When relying on a single provider ensure the entry point is secure
The core capabilities of an Identity Access Management system is getting the user to the right resource, with the right level of authority, at the right time. Often these providers won’t do the vetting of the end users themselves, but rather rely on the originating organization to be responsible for doing the initial registration and authentication of the end user.
These IAM providers often partner with online fraud detection tool providers to enhance the capabilities of their platform to include risk-based analysis and adaptive authentication, to customize the user experience with adaptive authentication and stay ahead of cyberattacks. These tools range from device analysis (e.g., understanding if the device is intact or has been tampered with, device location with regard to where you expect the user to be), digital network analysis (suspicious patterns of behavior with this user across a global contributory network), behavioral analysis (e.g. user’s interaction with device, bot activity, remote access), and contact name, address and detail analysis (i.e., is the information presented legitimate and does it belong together). Through an IAM platform it is possible to stitch together multiple solutions through a single platform. Detecting risk is all about layering solutions.
For the best security and user experience, check your IAM provider’s marketplace to find those fraud and identity providers that can offer that seamless integration experience. Consider working with partners that offer the full suite of solutions with a single engagement. This can help ensure that your solution is taking a holistic approach, reducing your fraud exposure while also reducing friction for your end user, which typically results in a better end user experience.

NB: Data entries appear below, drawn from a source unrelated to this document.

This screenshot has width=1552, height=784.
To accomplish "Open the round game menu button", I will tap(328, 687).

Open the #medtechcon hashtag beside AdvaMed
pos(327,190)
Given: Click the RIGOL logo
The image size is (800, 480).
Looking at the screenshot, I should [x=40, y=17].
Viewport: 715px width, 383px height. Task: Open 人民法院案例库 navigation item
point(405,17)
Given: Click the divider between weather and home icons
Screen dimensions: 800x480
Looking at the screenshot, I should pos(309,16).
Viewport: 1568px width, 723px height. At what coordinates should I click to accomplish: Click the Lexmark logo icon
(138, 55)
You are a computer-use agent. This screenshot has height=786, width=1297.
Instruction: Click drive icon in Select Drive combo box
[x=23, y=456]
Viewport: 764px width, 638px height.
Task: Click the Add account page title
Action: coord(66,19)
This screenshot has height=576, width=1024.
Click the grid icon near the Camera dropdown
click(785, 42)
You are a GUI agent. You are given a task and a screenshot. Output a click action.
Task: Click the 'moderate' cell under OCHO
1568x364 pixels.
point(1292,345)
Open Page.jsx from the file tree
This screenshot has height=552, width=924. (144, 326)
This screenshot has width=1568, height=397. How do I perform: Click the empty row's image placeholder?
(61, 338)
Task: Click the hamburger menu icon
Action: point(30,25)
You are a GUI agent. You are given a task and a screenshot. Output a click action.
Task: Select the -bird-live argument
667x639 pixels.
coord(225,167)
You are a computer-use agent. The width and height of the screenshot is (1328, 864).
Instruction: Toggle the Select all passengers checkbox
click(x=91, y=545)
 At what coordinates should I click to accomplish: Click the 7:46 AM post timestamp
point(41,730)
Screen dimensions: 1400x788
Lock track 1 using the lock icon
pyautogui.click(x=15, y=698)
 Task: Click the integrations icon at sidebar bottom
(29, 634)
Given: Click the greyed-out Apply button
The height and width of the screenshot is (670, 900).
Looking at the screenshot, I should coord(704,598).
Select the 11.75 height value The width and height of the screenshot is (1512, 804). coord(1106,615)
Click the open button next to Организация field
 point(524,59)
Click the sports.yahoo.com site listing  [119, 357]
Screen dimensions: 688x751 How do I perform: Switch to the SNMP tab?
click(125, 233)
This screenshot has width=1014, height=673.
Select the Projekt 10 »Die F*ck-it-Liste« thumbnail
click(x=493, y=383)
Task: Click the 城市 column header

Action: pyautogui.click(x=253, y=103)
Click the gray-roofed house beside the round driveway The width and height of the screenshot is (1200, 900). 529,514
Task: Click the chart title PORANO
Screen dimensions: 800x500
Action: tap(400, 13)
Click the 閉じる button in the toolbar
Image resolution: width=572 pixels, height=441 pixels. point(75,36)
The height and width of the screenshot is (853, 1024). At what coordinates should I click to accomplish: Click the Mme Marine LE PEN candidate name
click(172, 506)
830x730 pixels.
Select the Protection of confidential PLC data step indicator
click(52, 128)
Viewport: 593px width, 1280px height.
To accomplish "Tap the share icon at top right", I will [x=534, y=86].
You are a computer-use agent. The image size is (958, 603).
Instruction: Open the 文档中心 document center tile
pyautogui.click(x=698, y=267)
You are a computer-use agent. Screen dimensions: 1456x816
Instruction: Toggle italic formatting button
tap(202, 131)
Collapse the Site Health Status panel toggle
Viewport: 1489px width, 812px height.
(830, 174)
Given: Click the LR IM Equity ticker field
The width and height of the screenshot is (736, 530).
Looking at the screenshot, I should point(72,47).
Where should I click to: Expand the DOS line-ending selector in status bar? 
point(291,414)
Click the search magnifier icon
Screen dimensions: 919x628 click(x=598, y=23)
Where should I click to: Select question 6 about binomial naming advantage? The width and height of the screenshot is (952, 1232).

1. Dashlane (2018, May 11). World Password Day: How to Improve Your Passwords: https://blog.dashlane.com/world-password-day/
2. Picheta, R. (2019, April 22). How hackable is your password? Retrieved from CNN Business: https://www.cnn.com/2019/04/22/uk/most-common-passwords-scli-gbr-intl/index.html
3. Ubisecure. (2019, May). Creating a nationwide infrastructure for authentication & delegation of authority. Retrieved from Ubisecure: https://www.ubisecure.com/wp-content/uploads/2019/05/Katso-Case-Study.pdf
4. Educause. (2019). Educause. Retrieved from Educause 7 things you should know about … Federated Identity: https://library.educause.edu/-/media/files/library/2019/1/est1901.pdf
5. Educause. (2013). Educause. Retrieved from Help Your Research Faculty Collaborate More Efficiently with COmanage.